My bankroll is at it's lowest point in 10 years. I was a skinny, wide eyed 21 year old (OK not that skinny and maybe more squinty and shifty than wide eyed) playing $3/$6 limit hold'em 10 handed at the Oaks club about 10 hours a week the last time I had this little to work with.

But I don't really need a bankroll anymore. The crushing vise of monthly expenses is now being held open by a paycheck. A paycheck that comes in good times and bad and reads exactly the same, down to the cent, every month.

I've seen a few of the top pros start with very small bankrolls (orders of magnitude less than I have) and turn them into something significant as a personal challenge. The point is to prove to others and themselves that they could start from scratch and make it all over again.

I've forgotten his name, but one of the top SNG players set a goal to take $5 and turn it into $10,000 in one month. One thing he had going for him was that he was a mental freak of nature and had an ideal set up in terms of many huge monitors allowing him to play up to 300 SNGs in a day.

Also he cheated. He lost his $5 bankroll many times and simply started again with another $5. I could make $5 Keno bets until one hit big and then say "Look! I turned $5 into $1,000 playing Keno! In the end, if you ignore the cheating aspect, he did it.

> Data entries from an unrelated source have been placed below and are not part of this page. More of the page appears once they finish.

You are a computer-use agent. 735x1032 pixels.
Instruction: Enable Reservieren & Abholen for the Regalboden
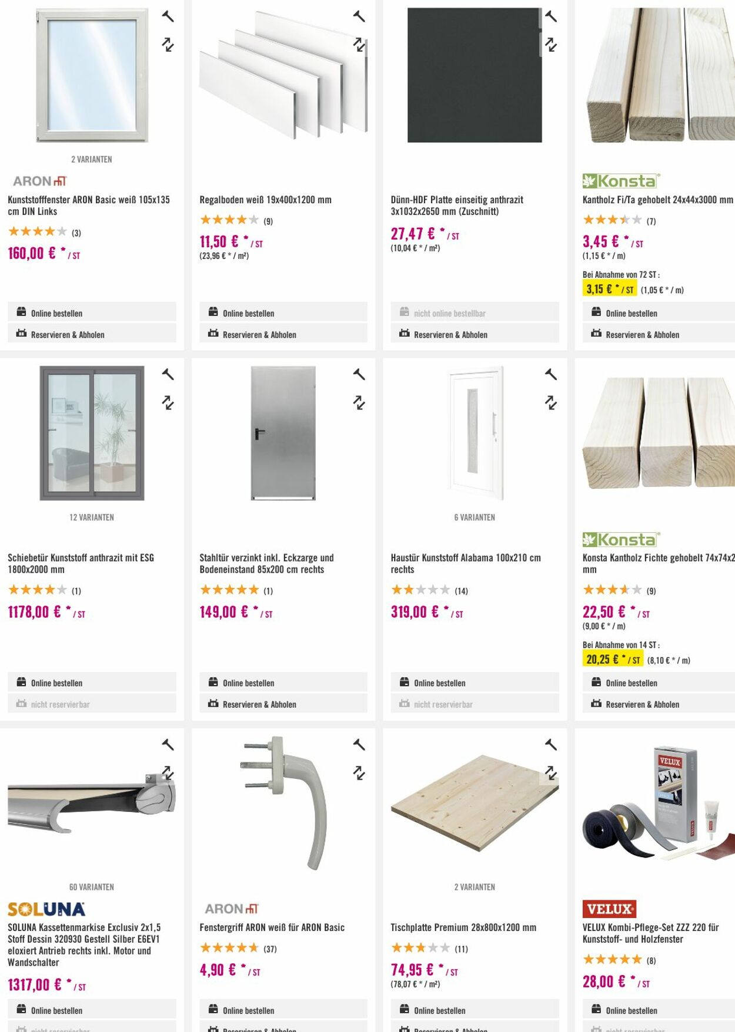point(259,334)
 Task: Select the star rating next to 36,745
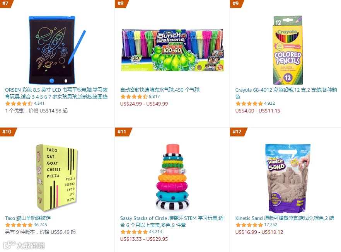(x=19, y=225)
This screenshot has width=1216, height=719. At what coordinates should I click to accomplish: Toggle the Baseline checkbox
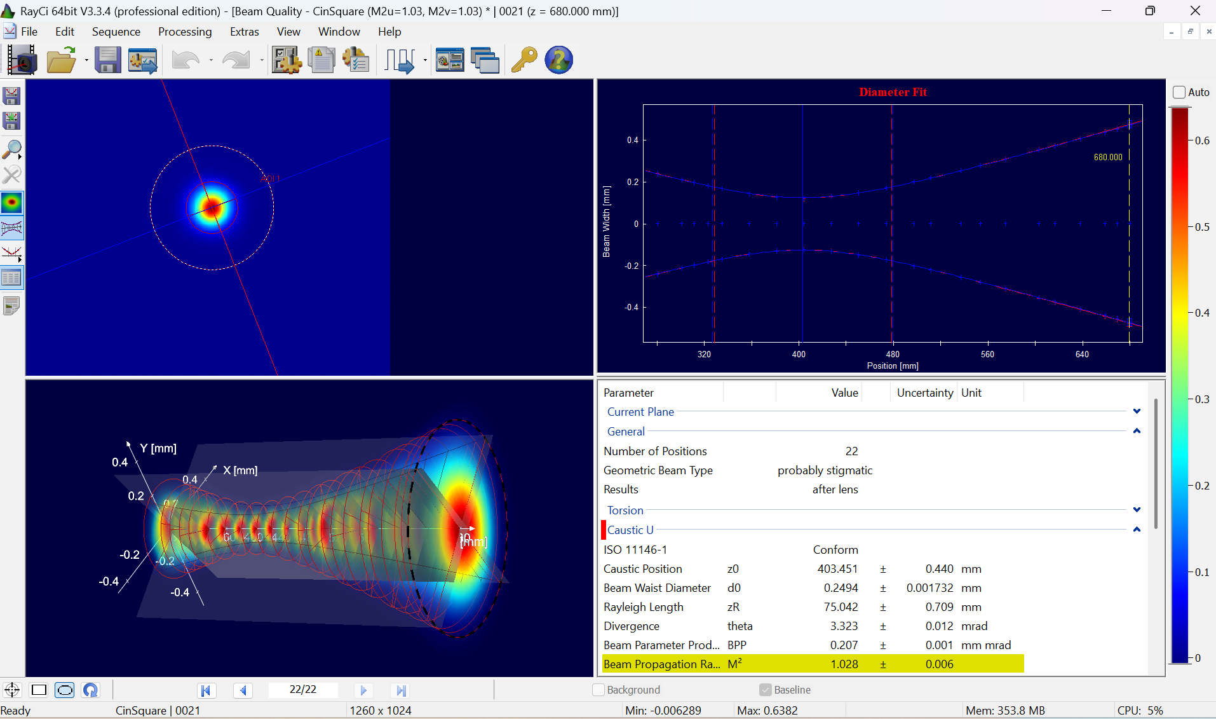pyautogui.click(x=766, y=690)
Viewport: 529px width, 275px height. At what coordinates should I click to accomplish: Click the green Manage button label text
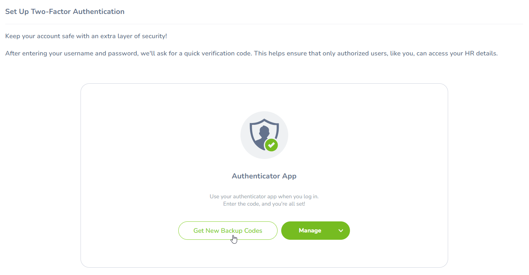tap(310, 231)
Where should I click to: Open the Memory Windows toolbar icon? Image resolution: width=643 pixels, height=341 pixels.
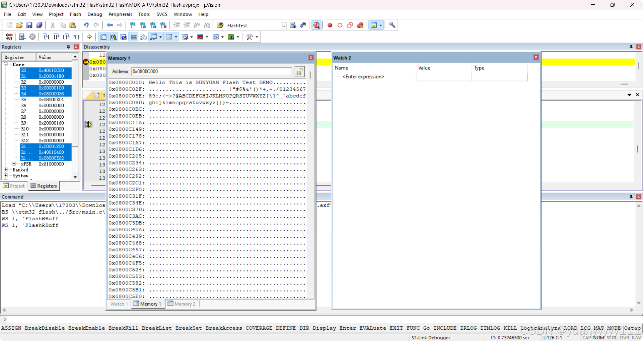pos(169,37)
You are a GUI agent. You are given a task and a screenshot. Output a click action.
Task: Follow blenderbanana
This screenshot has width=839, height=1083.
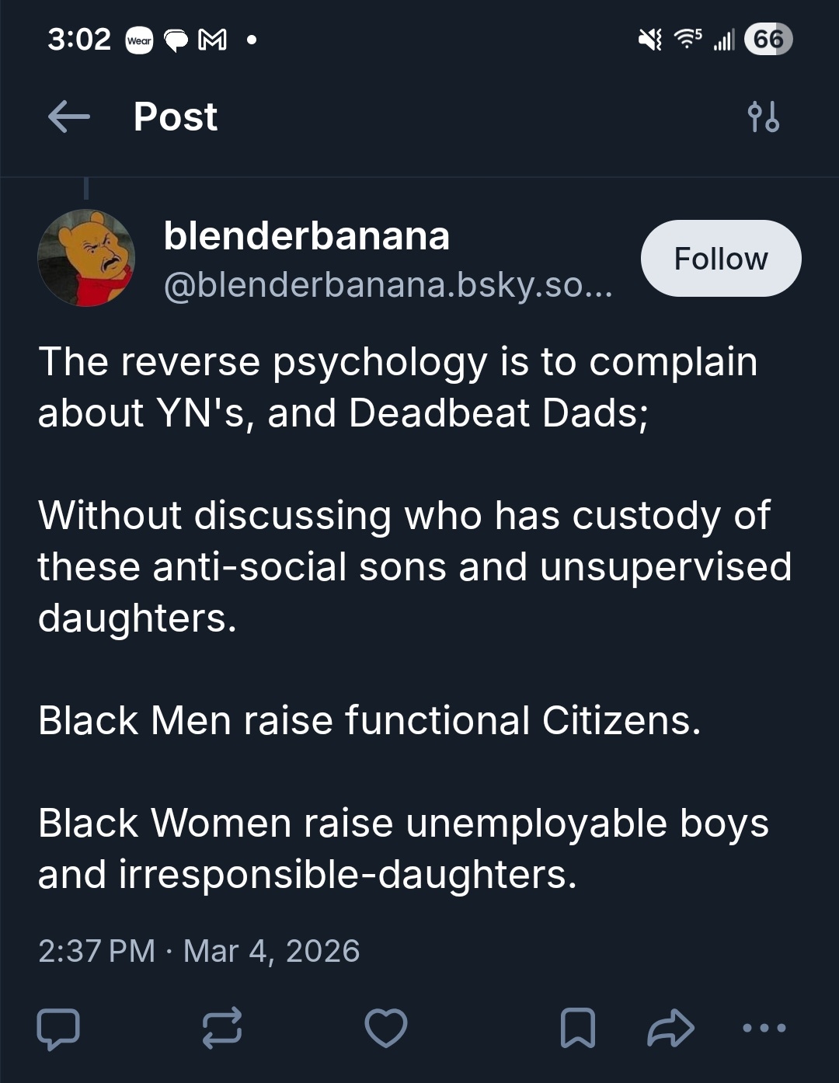coord(720,259)
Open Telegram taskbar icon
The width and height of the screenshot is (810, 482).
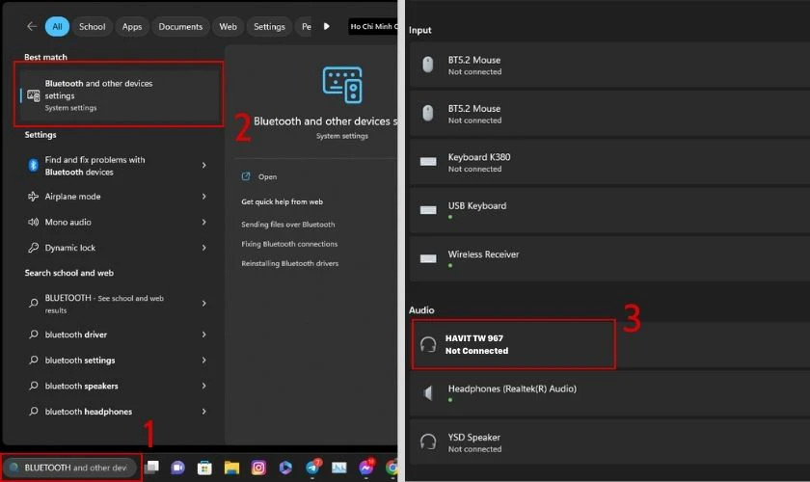[313, 468]
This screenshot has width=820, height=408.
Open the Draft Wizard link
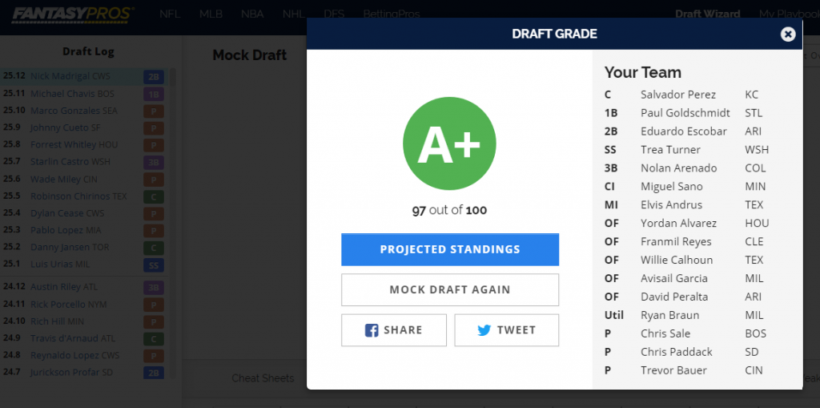[x=707, y=14]
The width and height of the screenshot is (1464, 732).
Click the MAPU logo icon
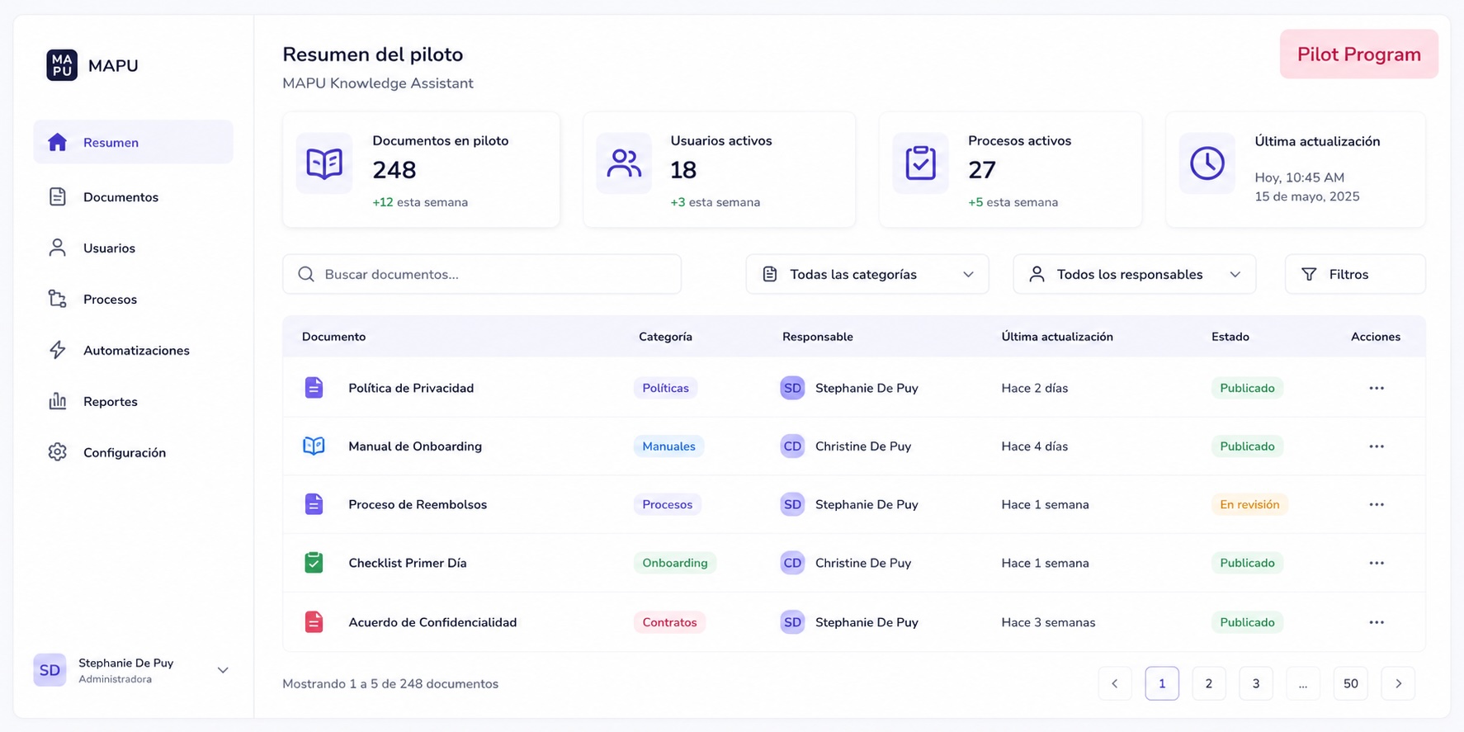pyautogui.click(x=62, y=65)
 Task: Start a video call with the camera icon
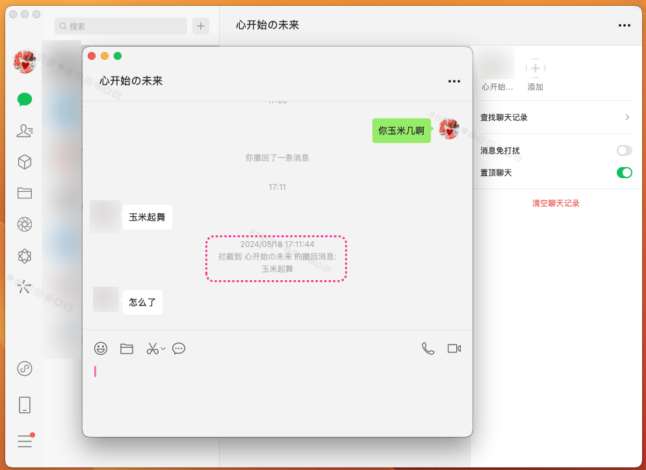pos(454,348)
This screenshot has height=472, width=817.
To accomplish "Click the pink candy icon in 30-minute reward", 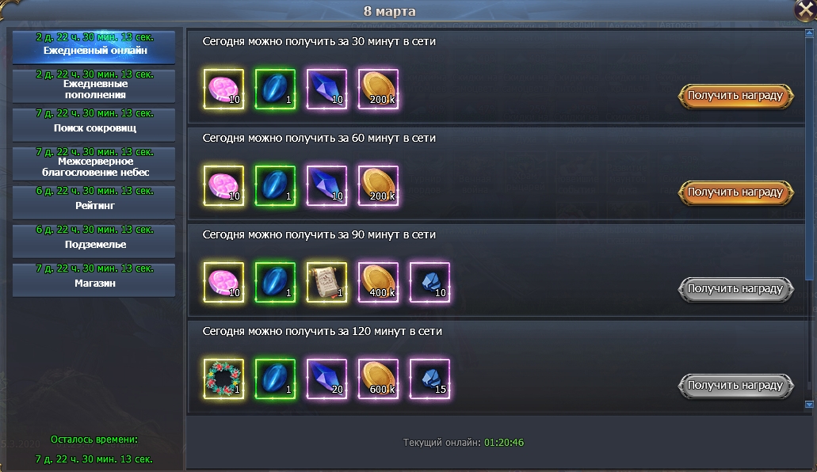I will pyautogui.click(x=223, y=89).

More impressive was Chris Ferguson turning *zero* dollars into $10,000. He started with freerolls only until he could scrape together a couple dollars and then shifted to playing at the micro stakes. Once he had $50 or $100 it didn't take him long to go the rest of the way.

I had about $3,000 when I started my career as a prop player in July of 2003. In April of 2004 when I went off totally on my own and starting playing 90% online I had about $10,000. In the good times from 2005-mid 2008 I kept at least $30,000 to work with and made a great living working about 30 hours a week. From the end of the flush years until the fall of 2010 I typically had a $10,000 bankroll and was still able to support my family of three entirely from poker winnings.

Now I have a job and a $1,000 bankroll. The job pays for the 3 bedroom house in Northern California, keeps the lights on and puts food on the table, but not much else. Playing poker is going to be the difference between bud lite and burgers or pinot noir and filets for a while.

For some people it might be hard to drop so far down in stakes. After all, I've played 6 tournaments with buy ins of $5,000+, 75-100 with buy ins of $1,000+, I have no idea how many $200-$500 buy in tournaments, and now I'll be locking horns with the $10 and $20 players. For me, I don't really care. It's not about the thrill of victory or getting in Carplayer magazine any more. It's mostly about dollars, partially about about fun, and a little bit about delivering soul crushing beats to egomaniacal college kids (You know who you are! I'm coming to crush you!).

My new job has exposed me to google analytics and I've discovered that I have about 500 people visit my blog each month which is more than I thought and makes me feel like I should get back to writing at least weekly.

I'm not sure what I can do with $1,000 playing 10 hours a week, but I'll try to keep you posted. Hopefully it will all be good news.